## Goal
Lay out as a JSON list of strings, one string per line and blank lines omitted, the part of the records that opens with the line containing "The image size is (1280, 800)." and closes with the line containing "click(1004, 713)".

# START OF Supplied records

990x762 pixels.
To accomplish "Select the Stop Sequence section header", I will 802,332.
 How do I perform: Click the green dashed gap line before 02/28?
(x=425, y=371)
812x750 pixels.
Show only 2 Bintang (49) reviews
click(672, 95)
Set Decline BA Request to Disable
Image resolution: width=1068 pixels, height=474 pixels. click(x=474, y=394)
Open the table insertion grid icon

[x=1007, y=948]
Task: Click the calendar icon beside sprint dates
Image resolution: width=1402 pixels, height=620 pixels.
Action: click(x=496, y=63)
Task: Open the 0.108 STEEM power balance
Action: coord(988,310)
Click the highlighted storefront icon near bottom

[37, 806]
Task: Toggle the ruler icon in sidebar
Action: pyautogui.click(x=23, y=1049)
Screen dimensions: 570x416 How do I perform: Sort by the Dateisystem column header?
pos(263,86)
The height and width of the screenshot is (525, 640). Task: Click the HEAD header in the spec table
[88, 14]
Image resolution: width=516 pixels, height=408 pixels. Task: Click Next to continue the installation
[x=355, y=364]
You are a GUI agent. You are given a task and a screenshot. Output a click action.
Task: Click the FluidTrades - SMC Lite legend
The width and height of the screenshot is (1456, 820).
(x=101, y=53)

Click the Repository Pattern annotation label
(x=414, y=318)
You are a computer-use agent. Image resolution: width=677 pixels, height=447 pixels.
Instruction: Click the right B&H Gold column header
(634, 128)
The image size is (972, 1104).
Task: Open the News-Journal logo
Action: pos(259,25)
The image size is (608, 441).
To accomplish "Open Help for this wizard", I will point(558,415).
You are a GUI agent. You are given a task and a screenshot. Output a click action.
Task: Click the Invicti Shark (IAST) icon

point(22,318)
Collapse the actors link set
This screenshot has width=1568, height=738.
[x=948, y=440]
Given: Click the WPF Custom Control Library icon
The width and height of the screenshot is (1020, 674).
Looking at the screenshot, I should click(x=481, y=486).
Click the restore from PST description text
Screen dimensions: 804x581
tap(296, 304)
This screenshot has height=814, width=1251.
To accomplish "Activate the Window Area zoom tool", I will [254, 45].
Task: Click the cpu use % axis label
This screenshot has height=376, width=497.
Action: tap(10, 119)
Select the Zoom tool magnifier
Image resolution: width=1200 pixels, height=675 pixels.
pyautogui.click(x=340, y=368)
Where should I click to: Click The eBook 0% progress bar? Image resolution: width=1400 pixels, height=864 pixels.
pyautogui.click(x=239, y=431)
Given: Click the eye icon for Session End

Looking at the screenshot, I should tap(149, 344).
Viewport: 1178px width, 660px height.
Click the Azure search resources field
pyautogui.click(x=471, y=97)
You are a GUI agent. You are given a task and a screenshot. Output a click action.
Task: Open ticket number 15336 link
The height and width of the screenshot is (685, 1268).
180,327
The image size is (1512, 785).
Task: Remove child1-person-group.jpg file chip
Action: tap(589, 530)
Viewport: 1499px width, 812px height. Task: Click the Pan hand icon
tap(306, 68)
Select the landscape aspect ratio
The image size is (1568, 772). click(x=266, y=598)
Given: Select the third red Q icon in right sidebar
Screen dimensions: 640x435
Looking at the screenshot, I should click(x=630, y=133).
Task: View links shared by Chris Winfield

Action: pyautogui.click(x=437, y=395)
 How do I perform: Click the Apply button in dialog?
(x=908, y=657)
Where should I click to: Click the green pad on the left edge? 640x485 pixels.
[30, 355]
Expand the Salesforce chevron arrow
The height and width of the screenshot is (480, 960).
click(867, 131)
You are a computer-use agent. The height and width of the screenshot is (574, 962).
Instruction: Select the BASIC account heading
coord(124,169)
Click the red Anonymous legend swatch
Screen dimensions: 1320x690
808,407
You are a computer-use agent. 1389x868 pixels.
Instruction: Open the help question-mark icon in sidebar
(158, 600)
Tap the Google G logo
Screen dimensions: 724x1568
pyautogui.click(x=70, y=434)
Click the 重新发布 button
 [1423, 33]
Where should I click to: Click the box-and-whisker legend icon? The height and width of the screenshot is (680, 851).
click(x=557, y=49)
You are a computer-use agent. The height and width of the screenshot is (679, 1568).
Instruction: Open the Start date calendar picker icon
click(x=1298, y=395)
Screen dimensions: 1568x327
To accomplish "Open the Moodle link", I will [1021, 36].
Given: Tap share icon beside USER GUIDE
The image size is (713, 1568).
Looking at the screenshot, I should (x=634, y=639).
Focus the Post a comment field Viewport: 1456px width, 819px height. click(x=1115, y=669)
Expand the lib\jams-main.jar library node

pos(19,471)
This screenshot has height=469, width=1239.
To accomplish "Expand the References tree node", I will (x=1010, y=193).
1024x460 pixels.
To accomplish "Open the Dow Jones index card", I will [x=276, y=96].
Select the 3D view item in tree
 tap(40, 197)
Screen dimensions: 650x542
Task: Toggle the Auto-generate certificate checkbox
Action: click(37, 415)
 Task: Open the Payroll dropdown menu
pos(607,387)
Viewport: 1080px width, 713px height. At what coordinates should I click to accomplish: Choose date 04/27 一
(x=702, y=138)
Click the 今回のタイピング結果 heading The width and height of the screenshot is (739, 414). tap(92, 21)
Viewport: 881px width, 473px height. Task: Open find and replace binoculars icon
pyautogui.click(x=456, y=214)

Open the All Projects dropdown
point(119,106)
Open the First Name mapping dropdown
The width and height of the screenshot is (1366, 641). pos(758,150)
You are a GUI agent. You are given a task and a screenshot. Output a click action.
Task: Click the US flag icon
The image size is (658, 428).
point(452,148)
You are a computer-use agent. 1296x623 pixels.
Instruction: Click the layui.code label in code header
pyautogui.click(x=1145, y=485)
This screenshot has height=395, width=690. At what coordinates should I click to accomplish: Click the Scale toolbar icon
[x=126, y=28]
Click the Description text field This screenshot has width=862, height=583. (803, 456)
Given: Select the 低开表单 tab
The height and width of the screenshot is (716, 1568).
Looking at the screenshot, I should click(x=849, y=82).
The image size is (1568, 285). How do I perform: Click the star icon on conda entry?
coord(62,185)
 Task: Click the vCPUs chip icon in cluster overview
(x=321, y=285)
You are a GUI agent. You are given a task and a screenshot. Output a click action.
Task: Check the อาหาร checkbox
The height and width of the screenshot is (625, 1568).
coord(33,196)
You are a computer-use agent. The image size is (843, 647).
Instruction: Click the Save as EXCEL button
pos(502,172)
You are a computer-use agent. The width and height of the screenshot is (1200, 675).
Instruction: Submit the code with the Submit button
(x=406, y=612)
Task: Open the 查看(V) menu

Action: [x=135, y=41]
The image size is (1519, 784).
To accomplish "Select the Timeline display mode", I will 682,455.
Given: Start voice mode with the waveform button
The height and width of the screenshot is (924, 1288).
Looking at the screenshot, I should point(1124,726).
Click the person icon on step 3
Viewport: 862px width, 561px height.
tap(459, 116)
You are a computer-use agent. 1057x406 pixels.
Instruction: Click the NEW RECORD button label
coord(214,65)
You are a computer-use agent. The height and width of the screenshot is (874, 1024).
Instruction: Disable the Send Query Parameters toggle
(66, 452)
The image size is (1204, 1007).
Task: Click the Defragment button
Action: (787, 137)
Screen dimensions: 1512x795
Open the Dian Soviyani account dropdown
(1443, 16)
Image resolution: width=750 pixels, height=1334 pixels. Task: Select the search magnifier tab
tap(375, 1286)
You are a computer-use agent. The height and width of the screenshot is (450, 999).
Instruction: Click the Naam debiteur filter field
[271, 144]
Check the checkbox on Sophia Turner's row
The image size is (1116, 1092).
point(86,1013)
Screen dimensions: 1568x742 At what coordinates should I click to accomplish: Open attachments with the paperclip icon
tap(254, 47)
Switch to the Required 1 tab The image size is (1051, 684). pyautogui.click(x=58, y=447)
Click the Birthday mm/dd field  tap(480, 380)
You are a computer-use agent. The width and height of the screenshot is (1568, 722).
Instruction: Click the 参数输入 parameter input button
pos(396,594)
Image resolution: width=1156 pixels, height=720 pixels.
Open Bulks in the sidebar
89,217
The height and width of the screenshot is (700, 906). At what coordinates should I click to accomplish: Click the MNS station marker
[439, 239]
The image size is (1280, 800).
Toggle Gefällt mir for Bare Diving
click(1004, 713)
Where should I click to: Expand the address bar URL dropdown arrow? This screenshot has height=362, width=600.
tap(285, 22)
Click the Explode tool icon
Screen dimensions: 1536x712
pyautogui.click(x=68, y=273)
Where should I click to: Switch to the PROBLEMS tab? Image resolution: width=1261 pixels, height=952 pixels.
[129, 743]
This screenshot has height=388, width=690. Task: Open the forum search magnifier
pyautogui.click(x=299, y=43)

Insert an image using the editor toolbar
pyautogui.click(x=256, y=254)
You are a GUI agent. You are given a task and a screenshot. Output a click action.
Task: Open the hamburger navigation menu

# END OF Supplied records

## Result of the exercise
[
  "The image size is (1280, 800).",
  "Toggle Gefällt mir for Bare Diving",
  "click(1004, 713)"
]